What is nominal capital? (with photo)

Nominal capital is the amount of capital that a company can offer to shareholders, in the form of shares.

Sometimes called authorized capital, nominal capital is the amount of capital a company can offer to shareholders, in the form of shares. In most nations, the value of this nominal share capital is regulated by government agencies that determine the financial stability of the business and the company’s ability to cover the value of these shares. These same regulations also govern the number of shares that can be issued, based on the assets the company has on hand to back those shares.

While government regulations place limits on the amount of shares a company can issue, most companies choose not to make an offering comprising all of their nominal capital. More often, only a portion of the capital is used to create equity offerings and issue shares. This creates a situation where the company is able to offer a second share offering at some point in the future when the owners and directors determine that issuing additional shares would be in the best interests of the company.

For example, a company may have $1,000,000 of US Dollars (USD) in nominal capital. Instead of issuing shares representing this entire amount, the company prepares an offering consisting of $400,000 USD. Assuming that all shares in the offering are sold to investors, and those shares begin trading at a value above the share price set in the initial offering, the company carries out a capital increase even though investors earn returns on the shares they purchased . Subsequently, the company may issue additional shares that represent another portion of the nominal capital, providing the opportunity for the shares to be traded aggressively and help to increase the market value of the shares.

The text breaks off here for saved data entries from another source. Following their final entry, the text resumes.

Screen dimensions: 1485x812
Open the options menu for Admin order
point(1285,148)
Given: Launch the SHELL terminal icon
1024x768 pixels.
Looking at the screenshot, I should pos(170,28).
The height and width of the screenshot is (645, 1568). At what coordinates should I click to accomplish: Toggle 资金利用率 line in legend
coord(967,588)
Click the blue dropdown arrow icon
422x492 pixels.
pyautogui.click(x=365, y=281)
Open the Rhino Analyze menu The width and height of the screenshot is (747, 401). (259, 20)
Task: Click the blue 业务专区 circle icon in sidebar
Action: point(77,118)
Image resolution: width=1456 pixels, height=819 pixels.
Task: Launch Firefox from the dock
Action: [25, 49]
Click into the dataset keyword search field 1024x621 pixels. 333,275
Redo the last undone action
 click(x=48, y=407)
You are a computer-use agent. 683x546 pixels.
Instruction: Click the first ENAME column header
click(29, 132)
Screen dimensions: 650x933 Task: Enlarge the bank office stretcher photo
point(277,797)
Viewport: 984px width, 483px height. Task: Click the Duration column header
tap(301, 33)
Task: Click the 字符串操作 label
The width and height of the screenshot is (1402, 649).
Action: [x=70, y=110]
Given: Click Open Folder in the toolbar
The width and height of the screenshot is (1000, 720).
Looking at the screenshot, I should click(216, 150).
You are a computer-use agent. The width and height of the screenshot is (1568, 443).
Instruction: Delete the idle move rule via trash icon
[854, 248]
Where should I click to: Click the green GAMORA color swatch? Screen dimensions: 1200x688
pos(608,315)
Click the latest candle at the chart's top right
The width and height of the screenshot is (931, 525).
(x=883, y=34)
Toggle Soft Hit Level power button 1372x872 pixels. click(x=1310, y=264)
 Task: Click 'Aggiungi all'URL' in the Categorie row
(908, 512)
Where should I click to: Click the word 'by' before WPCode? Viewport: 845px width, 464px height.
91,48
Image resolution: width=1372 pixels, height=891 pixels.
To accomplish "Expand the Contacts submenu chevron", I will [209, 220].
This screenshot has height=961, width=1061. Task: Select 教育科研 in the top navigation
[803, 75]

See also  What is a budget? (with photos)

If the stock doesn’t increase in value, or if it actually starts to fall below the initial offering price, the company is somewhat protected from incurring crippling losses. Since only a part of the nominal capital is tied to the stock offering, the rest of the company’s assets are protected against loss, and the business can continue to operate despite the loss. By taking steps to cut expenses and generate more return on products sold, the company is more likely to make up for the loss, even as it seeks to conquer new sectors of the consumer market and possibly overcome the factors that led to the unit price drop.